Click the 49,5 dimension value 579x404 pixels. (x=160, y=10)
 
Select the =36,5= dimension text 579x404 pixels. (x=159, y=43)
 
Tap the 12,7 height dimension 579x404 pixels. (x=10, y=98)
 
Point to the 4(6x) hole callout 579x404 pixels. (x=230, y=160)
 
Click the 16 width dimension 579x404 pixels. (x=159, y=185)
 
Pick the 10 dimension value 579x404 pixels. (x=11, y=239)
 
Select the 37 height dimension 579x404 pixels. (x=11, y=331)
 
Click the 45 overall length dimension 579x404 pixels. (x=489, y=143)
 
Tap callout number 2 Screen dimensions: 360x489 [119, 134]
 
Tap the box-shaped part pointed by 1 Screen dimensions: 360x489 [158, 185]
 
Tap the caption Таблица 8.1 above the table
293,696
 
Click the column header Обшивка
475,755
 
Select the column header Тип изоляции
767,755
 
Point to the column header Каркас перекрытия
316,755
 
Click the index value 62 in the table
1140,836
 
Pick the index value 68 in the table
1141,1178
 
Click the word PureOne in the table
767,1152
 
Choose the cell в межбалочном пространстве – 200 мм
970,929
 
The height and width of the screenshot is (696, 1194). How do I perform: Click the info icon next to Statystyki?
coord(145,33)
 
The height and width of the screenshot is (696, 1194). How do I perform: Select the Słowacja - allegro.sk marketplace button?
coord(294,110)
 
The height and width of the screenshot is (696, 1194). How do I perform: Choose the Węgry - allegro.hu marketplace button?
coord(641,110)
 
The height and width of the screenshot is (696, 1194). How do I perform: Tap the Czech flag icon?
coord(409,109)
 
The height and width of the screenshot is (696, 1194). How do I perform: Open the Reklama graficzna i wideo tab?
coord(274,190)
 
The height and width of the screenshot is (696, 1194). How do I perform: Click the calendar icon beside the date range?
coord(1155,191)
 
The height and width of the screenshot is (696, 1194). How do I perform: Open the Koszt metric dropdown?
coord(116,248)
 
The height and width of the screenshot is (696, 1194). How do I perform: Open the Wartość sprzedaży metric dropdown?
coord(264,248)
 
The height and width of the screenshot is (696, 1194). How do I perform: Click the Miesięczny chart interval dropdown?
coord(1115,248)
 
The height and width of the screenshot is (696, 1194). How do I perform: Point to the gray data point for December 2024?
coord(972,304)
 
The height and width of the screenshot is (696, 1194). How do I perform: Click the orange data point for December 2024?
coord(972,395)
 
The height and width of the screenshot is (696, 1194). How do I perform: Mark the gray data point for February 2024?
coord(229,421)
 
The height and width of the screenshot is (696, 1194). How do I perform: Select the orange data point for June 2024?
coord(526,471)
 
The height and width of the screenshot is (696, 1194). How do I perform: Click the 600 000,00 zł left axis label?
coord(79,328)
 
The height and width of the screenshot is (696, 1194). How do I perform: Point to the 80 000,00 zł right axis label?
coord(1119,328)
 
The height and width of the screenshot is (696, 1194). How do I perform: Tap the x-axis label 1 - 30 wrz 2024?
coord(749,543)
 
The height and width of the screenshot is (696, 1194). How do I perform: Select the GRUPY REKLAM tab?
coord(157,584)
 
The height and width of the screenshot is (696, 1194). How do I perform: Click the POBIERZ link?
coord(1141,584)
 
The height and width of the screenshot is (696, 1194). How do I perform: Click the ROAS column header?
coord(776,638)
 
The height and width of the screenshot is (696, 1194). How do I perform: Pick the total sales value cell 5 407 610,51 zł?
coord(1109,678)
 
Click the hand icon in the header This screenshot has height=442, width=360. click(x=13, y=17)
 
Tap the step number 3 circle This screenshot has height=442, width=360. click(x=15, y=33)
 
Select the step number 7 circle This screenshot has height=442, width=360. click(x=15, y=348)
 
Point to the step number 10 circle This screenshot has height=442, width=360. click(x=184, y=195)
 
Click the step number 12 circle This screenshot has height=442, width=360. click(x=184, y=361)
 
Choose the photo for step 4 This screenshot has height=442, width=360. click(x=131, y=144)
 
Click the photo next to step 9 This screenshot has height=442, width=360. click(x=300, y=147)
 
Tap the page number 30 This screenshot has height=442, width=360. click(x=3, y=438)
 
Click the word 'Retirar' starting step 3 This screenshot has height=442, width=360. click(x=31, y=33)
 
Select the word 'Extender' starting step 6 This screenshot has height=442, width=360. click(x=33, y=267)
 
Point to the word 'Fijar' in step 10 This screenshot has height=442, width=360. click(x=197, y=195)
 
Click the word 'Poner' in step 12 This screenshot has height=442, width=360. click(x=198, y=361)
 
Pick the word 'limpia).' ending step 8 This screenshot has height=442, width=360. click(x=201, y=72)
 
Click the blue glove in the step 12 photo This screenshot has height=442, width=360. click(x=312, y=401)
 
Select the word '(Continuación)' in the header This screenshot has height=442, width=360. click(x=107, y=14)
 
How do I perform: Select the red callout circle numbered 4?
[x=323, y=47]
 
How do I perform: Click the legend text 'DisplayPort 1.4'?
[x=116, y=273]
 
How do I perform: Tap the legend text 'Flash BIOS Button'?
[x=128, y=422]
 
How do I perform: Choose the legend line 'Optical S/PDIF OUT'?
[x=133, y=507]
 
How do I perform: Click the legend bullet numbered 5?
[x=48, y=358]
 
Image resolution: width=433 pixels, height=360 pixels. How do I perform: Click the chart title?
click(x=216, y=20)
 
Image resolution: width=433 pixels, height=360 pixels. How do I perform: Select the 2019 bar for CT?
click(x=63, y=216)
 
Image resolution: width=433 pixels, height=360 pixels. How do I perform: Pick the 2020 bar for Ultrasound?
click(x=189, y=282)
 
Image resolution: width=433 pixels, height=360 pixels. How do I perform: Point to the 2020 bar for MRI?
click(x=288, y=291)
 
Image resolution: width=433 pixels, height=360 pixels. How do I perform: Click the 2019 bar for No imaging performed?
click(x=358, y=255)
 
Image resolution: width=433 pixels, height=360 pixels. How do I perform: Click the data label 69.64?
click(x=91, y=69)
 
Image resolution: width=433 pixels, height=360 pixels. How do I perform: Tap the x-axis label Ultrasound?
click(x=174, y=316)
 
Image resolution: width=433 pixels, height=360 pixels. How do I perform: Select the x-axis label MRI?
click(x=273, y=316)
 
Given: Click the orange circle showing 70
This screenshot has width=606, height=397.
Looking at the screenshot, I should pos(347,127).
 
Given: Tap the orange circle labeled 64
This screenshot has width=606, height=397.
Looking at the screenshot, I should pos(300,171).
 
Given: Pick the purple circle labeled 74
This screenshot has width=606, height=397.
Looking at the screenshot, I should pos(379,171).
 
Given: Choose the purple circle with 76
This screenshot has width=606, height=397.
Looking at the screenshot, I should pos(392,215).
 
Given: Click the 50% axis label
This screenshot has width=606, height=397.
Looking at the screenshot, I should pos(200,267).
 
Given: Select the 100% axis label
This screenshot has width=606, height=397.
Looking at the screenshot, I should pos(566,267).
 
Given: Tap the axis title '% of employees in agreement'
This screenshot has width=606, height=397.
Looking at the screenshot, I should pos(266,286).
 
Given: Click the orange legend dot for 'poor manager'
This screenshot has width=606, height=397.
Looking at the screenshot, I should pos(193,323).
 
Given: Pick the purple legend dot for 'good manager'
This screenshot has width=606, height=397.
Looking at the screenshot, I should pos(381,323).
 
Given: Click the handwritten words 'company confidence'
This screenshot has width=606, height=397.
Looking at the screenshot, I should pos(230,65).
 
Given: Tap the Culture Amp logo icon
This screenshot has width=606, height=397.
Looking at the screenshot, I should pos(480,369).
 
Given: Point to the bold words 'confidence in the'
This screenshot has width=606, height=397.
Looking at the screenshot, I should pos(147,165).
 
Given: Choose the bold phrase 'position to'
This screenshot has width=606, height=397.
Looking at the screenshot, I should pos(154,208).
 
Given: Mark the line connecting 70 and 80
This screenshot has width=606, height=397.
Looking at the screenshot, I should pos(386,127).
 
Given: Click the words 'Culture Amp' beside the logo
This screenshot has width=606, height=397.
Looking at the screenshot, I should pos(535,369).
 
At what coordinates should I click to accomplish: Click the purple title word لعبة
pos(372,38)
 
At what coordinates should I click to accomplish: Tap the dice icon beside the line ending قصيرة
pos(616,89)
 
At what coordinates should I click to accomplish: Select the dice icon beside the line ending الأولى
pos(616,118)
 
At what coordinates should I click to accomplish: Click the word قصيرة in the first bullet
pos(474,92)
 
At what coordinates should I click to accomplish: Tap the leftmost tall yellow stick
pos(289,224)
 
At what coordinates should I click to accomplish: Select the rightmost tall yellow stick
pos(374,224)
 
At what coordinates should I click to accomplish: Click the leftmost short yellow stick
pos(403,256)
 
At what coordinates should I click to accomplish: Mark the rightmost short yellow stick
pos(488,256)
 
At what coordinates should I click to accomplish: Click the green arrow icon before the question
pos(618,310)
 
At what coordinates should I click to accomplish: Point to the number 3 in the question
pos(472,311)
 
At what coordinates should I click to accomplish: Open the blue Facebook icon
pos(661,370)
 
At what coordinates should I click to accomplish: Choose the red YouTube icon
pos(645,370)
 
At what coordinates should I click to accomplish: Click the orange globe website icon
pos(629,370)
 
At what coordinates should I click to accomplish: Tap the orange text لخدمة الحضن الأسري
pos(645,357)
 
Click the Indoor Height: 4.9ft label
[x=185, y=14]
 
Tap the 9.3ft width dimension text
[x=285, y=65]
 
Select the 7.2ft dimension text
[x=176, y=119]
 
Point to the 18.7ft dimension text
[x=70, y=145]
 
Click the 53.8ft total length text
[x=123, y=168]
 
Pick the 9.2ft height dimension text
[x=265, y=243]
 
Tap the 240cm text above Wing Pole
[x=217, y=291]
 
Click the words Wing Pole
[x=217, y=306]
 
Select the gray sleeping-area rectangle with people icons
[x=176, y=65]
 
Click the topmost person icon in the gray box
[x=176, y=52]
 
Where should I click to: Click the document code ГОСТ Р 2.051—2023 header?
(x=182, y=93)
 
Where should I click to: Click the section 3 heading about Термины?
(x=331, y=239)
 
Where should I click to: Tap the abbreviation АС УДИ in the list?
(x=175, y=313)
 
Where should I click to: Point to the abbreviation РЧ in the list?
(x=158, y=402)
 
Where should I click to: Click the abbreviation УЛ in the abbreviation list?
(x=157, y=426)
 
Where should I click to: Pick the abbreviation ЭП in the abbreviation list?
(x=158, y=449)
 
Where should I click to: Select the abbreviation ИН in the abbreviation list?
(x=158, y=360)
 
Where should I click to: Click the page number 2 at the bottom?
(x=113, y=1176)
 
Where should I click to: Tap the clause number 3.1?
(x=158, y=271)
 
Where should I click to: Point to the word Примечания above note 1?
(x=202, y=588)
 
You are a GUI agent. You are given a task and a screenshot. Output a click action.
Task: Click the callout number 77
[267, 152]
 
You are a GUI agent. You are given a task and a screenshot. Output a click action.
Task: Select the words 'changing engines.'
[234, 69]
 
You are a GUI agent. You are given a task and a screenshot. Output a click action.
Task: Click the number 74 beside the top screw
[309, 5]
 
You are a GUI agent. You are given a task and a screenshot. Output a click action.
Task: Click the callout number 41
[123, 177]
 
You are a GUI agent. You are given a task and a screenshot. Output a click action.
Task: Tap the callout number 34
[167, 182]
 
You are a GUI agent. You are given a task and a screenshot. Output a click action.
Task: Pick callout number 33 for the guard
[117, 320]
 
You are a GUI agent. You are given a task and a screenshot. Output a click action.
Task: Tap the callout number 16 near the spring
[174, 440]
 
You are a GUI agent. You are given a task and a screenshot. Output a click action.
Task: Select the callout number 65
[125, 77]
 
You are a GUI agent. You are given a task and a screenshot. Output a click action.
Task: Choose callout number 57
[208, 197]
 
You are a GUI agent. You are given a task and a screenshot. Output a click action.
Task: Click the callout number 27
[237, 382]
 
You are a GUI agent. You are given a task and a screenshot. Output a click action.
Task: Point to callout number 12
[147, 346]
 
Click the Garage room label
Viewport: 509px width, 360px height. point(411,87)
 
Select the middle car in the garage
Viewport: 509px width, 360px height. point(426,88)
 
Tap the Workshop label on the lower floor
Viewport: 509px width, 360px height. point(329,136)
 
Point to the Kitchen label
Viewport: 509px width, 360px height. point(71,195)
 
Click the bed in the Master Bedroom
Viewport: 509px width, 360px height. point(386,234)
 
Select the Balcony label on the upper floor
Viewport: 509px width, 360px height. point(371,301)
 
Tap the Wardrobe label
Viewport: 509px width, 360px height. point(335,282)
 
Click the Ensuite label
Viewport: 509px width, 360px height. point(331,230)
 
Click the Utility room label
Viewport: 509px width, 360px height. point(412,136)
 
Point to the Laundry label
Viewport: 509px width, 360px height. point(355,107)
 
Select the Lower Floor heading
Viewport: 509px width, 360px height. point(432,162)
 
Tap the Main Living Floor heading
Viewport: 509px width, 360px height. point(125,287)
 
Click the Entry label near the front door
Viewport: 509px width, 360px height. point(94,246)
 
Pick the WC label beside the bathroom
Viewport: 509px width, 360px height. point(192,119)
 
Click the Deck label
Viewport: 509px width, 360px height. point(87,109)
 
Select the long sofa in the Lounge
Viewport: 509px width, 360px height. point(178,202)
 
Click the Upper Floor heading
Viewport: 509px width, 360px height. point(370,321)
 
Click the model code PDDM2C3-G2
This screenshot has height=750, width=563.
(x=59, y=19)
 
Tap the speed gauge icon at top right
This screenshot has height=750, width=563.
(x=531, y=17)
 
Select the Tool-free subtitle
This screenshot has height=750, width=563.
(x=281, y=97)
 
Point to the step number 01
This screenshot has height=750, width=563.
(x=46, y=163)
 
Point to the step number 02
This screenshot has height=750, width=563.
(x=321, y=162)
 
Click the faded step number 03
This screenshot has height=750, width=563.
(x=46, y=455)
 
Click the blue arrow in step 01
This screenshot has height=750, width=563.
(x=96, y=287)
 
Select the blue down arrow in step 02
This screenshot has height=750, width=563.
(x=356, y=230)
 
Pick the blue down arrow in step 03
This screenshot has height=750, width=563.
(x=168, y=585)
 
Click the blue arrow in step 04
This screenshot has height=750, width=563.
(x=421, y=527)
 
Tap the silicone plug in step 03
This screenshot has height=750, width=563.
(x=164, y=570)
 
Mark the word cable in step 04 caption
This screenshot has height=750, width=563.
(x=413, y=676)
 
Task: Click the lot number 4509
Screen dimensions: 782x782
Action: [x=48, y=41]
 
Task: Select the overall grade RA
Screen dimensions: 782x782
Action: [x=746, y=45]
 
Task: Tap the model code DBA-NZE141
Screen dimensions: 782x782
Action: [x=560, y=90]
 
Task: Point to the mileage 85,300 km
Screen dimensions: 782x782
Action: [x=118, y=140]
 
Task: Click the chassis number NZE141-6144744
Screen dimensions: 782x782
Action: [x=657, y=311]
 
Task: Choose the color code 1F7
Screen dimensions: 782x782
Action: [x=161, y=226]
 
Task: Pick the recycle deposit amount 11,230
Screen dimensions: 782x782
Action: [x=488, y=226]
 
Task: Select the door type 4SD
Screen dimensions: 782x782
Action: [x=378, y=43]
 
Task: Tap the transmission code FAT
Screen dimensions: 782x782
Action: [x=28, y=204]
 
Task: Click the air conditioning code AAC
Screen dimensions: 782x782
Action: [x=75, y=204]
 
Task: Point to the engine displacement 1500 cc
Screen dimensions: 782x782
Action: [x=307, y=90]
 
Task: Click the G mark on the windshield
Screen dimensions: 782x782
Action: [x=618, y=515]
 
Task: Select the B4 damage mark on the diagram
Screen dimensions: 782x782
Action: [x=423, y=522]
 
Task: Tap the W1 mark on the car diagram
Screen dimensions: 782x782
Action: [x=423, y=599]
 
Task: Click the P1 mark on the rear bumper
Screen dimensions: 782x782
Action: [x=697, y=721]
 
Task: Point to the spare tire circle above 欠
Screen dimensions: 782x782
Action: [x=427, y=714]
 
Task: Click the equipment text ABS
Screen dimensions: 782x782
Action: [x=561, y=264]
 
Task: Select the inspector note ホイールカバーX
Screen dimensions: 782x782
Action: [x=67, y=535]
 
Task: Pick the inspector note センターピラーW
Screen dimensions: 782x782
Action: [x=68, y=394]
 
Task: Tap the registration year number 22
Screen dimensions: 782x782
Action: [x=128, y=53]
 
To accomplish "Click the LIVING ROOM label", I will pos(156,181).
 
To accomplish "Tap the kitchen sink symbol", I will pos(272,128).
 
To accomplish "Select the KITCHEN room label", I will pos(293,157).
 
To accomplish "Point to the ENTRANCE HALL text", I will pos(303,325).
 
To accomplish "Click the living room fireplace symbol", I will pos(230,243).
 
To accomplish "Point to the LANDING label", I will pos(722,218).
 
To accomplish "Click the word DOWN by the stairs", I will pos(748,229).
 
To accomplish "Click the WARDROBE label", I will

Work to complete — Rewrite the lines above as a numbered list, leaving out blank lines, starting at the line containing "30 wrz 2024?" and ending after the line containing "Click the step".

Reply —
1. The height and width of the screenshot is (696, 1194). How do I perform: Tap the x-axis label 1 - 30 wrz 2024?
2. coord(749,543)
3. The height and width of the screenshot is (696, 1194). How do I perform: Select the GRUPY REKLAM tab?
4. coord(157,584)
5. The height and width of the screenshot is (696, 1194). How do I perform: Click the POBIERZ link?
6. coord(1141,584)
7. The height and width of the screenshot is (696, 1194). How do I perform: Click the ROAS column header?
8. coord(776,638)
9. The height and width of the screenshot is (696, 1194). How do I perform: Pick the total sales value cell 5 407 610,51 zł?
10. coord(1109,678)
11. Click the hand icon in the header This screenshot has height=442, width=360. click(x=13, y=17)
12. Tap the step number 3 circle This screenshot has height=442, width=360. click(x=15, y=33)
13. Select the step number 7 circle This screenshot has height=442, width=360. click(x=15, y=348)
14. Point to the step number 10 circle This screenshot has height=442, width=360. click(x=184, y=195)
15. Click the step number 12 circle This screenshot has height=442, width=360. click(x=184, y=361)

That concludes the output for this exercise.